Er kann allerdings nachweisen, dass der Gesundheitsminister Allende tatsächlich ein Sterilisationsprogramm unter Mitarbeit vom NS inspirierter deutsch-chilenischer Ärzte plante. Als Beleg überreicht er fotokopierte Artikel der chilenischen Medizinzeitschrift AMECH aus dem Jahrgang 1939, in denen Befürworter wie Gegner des Programms zu Wort kommen.
Und er weist nach, dass Allende in seiner Doktorarbeit tatsächlich antisemitisches Gedankengut vertrat. Zwar referierte dieser die rassistischen Theorien Lombrosos und Estapés, unterschlug aber, dass sie bei ihrer Einteilung der Menschen in »Rassen« die Juden niemals erwähnten, ja, dass der Rassist Lombroso selbst dezidierter Kritiker des Antisemitismus war. Farias war durch eine Kollegin auf Lombrosos Schrift »L’antisemitismo e le scienze moderne« von 1894 hingewiesen worden, deren Inhalt er dem Besucher ausführlich referiert. Allende nun hatte eine Lombrososche Schilderung angeblicher Kultivierung des Diebstahls durch indische Stämme als Ausgangspunkt einer Liste so genannter »Charaktereigenschaften« von Arabern, »Zigeunern« und Juden benutzt, an deren Schluss die zitierte antisemitische Schmähung erscheint. Daran schließt die ebenfalls zitierte Relativierung an, es mangele an »präzisen Daten« bezüglich der »zivilisierten Welt«. Weniger als Relativierung denn als perfide antisemitische Affirmation erscheint diese Äußerung, wenn man berücksichtigt, dass im gesamten Abschnitt nur die indischen Stämme als Zivilisationsträger erscheinen, Juden und andere unerwünschte »Rassen« hingegen als Träger von – quasi anthropologisch bedingten – »Charaktereigenschaften«. Ähnlich geht Allende in Bezug auf Estapé vor, in dessen »Klassifikation der Psychopathologie von Vagabunden« er den ersten Abschnitt (»ethnische Ursprünge«) durch den Terminus »judios« ergänzt.

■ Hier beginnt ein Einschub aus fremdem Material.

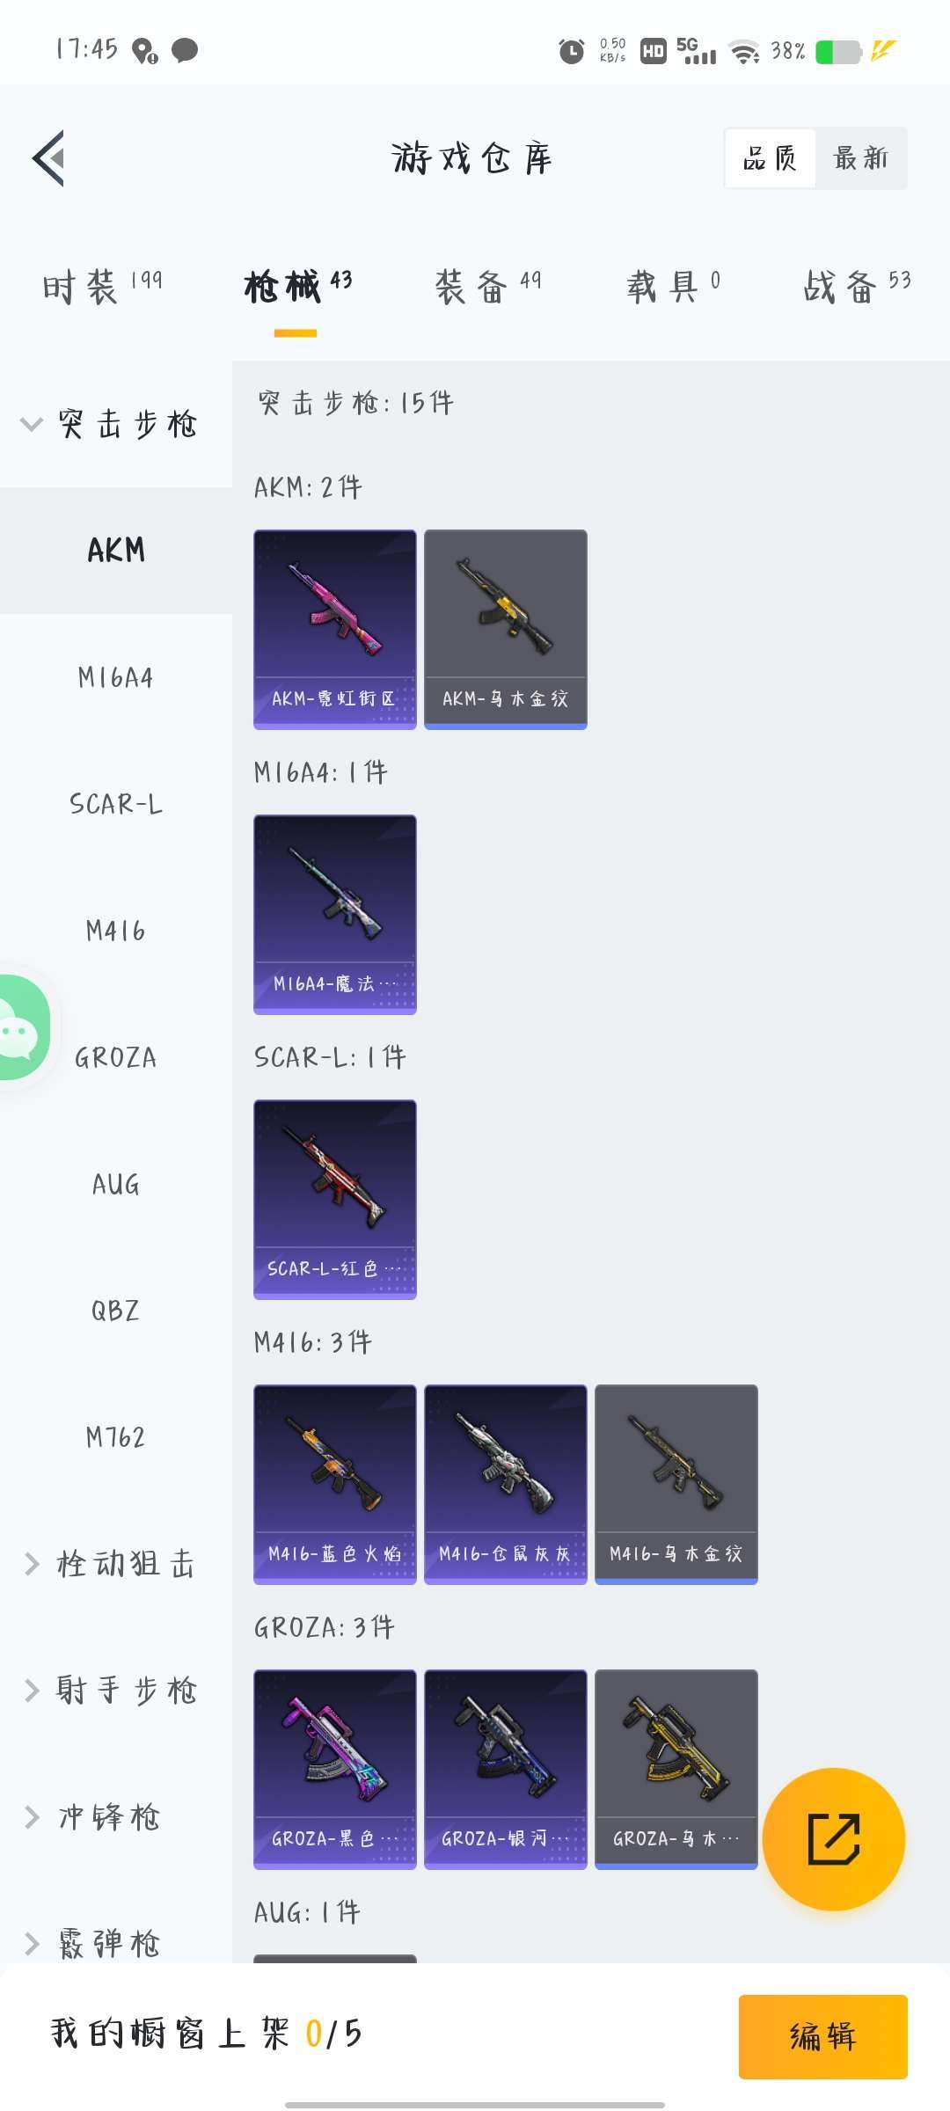The image size is (950, 2111).
Task: View the M16A4-魔法 skin card
Action: 334,915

Es ist also durchaus einiges dran an den Vorwürfen gegen den jungen Allende. Für die Auffrischung und den Erhalt des historischen Gedächtnisses der Linken wäre es dringend geboten, sich damit auseinanderzusetzen und die Frage nach dem Verhältnis von Sozialdemokratie, Staatssozialismus und Antisemitismus zu stellen. Wahrscheinlich wird man so auch auf unangenehme Wahrheiten über die Vergangenheit der heute in Müntes Mottenkiste schwirrenden Heuschreckenschwärme stoßen. Die »historische Würde« der Unidad Popular, die Notwendigkeit der Abschaffung des Kapitalismus wird dadurch in keiner Weise tangiert.